De wereldlijke macht van de graven van Hoogstraten heeft een stempel gedrukt op Meerle. De graven waren immers bevoegd om samen met de parochianen de koster en schoolmeester aan te stellen. En wie had er toentertijd meer invloed dan de schoolmeester?

De eerste graaf van Hoogstraten, die in de jaren 1520-1545 de kerk van Hoogstraten liet bouwen, zal zeker ook wel een invloed gehad hebben bij het bouwen van de nieuwe kerkdelen, rond 1530, in Meerle

In 1740 werd het graafschap Hoogstraten, onder de prinsen van Salm-Salm, verheven tot Hertogdom Hoogstraten. Ook Meerle hoorde daarbij, en door de Franse revolutie ( 5/5/1789 – 9/11/1799 ) kwamen de aparte gemeentes tot stand. Ook Meerle

Nicolaas Leopold van Salm Salm 1709-1740 graaf van Hoogstraten, 1740-1770 Hertog van Hoogstraten
Nicolaas Leopold van Salm Salm 1709-1740 graaf van Hoogstraten, 1740-1770 Hertog van Hoogstraten

De parochie

Het ontstaan van de parochie Meerle is niet juist te bepalen. Waarschijnlijk is de afscheiding van Baarle reeds gebeurd ergens einde 11é- begin 12é eeuw toen in Meerle de kapel werd gezet. En uit een oorkonde van 10 juni 1261 blijkt dat er toen ook een pastoor geweest moet zijn, wat uiteindelijk in de 14é eeuw leidde tot een volledig zelfstandige parochie.

**Gegevensregels:**
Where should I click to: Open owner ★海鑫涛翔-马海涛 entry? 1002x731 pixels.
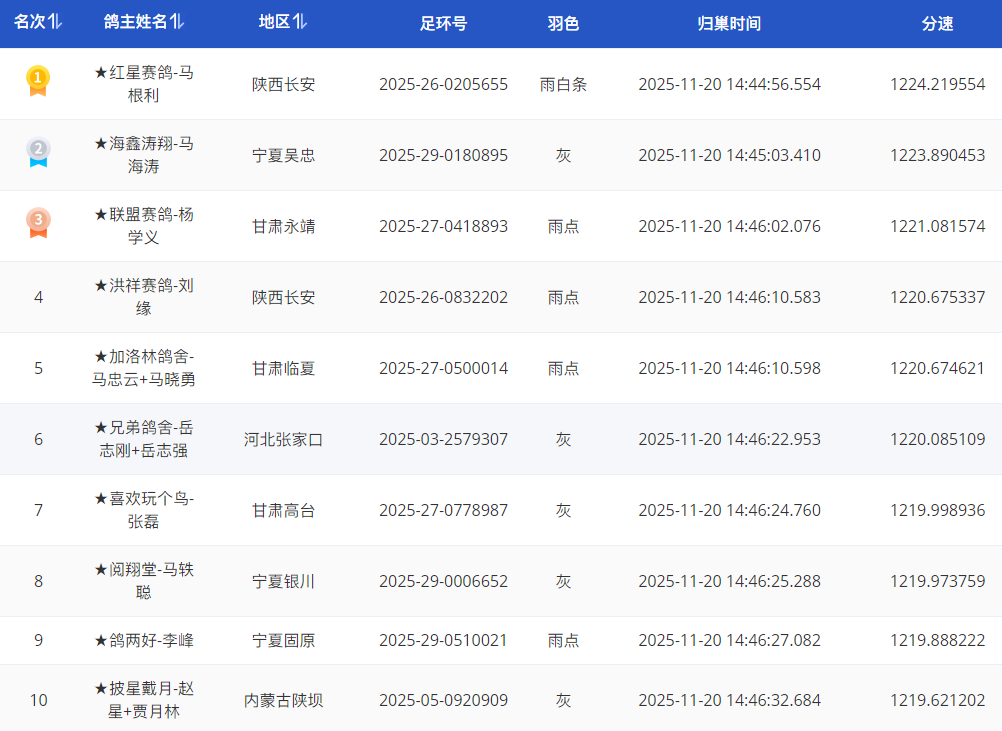[143, 155]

**Opdracht:**
Geef uit de tekst over Meerle woord voor woord het stuk terug dat begint met "Het ontstaan van" en doorloopt tot en met "volledig zelfstandige parochie.". De lijst heeft niets te maken met de tekst over Meerle.

**Het antwoord:**
Het ontstaan van de parochie Meerle is niet juist te bepalen. Waarschijnlijk is de afscheiding van Baarle reeds gebeurd ergens einde 11é- begin 12é eeuw toen in Meerle de kapel werd gezet. En uit een oorkonde van 10 juni 1261 blijkt dat er toen ook een pastoor geweest moet zijn, wat uiteindelijk in de 14é eeuw leidde tot een volledig zelfstandige parochie.